Yesterday our friend and former MyFamily.com colleague, Brian Hansen, along with Manish Chandra and team announced a new idea in social shopping called Kaboodle.
The announcement was remarkable for at least two reasons. First, Kaboodle generated tremendous buzz throughout the blogosphere literally overnight - without spending a penny. Steve Rubel would be proud.
Second, even in it’s early beta stage, Kaboodle exemplifies one of a new crop of web applications that are designed for collaboration at the start and not merely social for social’s sake.
Describing the beta release of Kaboodle to someone can be a mouthful: It’s kinda like a social shopping bookmark site. It allows you to gather elements from different web pages and invite others comment or to help you decide on them.
It has elements of wikis (let others add pages), blogs (let people comment on your posts) and shopping sites (ratings).
But thinking of Kaboodle as just a way to shop might be missing the bigger idea: It’s, potentially, a living “decision engine” that helps you make sense of the overwhelming number of choices you are faced with each day.

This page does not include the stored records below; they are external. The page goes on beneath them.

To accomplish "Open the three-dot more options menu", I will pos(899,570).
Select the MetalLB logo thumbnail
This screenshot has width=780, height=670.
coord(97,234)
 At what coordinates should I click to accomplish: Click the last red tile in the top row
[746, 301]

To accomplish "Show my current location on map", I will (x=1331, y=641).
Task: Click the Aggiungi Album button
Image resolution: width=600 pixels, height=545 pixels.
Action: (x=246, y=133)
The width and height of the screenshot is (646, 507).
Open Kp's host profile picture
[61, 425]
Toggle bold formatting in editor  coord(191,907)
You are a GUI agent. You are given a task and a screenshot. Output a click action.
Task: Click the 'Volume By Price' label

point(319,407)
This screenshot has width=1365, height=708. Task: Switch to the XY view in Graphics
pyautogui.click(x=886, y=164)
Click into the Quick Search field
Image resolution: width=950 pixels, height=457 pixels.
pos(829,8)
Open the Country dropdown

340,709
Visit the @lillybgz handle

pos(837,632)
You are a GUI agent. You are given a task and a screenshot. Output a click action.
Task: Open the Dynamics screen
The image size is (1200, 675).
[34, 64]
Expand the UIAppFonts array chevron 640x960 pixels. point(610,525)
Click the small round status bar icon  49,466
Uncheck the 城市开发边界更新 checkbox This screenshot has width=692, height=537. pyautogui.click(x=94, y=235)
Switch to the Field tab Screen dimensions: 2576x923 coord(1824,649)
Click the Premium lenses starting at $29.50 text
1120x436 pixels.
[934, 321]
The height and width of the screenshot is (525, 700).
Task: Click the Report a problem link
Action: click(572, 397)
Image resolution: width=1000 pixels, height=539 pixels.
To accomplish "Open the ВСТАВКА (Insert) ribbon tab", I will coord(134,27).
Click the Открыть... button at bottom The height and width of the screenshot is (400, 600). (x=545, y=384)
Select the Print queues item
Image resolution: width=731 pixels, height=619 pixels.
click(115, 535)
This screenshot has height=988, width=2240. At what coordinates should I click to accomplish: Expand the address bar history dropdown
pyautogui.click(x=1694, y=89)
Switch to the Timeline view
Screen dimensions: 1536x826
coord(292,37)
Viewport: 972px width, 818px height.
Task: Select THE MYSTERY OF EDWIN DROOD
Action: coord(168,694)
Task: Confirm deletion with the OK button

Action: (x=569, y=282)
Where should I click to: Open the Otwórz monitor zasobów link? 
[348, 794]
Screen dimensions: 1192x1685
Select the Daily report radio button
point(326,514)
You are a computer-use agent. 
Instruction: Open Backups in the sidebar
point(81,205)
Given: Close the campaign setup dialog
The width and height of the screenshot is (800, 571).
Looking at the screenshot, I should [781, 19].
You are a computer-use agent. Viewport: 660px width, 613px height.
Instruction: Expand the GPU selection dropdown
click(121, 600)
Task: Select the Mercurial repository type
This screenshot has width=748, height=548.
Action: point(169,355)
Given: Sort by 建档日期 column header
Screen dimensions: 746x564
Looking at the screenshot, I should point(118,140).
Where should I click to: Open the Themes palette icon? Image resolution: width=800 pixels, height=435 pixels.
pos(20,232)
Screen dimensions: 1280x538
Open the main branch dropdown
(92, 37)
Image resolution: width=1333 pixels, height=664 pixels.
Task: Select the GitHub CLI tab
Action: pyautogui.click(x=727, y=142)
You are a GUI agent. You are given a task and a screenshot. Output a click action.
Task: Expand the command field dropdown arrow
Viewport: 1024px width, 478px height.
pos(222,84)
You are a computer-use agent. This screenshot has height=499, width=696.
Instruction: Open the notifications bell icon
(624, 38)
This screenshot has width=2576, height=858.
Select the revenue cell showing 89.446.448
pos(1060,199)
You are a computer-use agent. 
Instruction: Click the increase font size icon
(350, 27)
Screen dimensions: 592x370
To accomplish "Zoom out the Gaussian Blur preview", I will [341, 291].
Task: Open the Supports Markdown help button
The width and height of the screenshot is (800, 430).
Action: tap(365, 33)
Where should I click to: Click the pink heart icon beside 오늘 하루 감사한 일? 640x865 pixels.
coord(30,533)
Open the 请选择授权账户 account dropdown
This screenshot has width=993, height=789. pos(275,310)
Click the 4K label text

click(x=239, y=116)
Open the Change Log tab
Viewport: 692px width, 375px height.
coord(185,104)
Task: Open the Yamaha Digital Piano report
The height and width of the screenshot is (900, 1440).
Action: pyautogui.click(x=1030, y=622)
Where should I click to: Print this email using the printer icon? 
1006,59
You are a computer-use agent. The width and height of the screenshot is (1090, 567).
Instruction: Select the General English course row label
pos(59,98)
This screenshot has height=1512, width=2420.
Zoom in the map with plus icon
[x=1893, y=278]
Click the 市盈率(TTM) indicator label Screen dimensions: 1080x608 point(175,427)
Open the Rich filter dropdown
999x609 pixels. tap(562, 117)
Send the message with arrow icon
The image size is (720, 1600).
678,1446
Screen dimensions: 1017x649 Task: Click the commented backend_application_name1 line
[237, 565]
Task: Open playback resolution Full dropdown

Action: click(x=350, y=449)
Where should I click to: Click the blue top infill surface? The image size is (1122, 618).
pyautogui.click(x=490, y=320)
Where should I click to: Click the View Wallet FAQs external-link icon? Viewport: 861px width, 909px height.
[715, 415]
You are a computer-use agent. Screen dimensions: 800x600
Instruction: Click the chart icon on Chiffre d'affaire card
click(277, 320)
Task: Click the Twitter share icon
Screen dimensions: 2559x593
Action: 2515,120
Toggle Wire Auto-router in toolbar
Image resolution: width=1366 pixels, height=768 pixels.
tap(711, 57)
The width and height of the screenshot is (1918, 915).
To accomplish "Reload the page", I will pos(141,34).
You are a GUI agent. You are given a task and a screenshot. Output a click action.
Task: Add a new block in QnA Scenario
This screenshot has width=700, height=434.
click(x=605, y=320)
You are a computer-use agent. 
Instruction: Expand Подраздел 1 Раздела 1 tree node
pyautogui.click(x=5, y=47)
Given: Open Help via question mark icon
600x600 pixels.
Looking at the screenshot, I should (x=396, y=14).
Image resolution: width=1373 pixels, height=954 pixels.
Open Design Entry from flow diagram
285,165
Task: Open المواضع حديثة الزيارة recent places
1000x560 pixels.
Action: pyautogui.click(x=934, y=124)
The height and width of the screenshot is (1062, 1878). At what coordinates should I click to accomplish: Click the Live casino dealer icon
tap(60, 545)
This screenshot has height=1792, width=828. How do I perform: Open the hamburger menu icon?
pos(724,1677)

Or tweak this for a specific effort like journalism. You could use it to collaboratively select elements of a breaking story, photo-edit or find experts in the community working on similar subjects.
More powerfully, we could imagine it extracting the patterns of decision-making. This could lead to something similar to an expert system. The more things you choose and rate, the more the system would begin gathering new or existing content on the web that match your particular interest. Sort of a super-Google alert.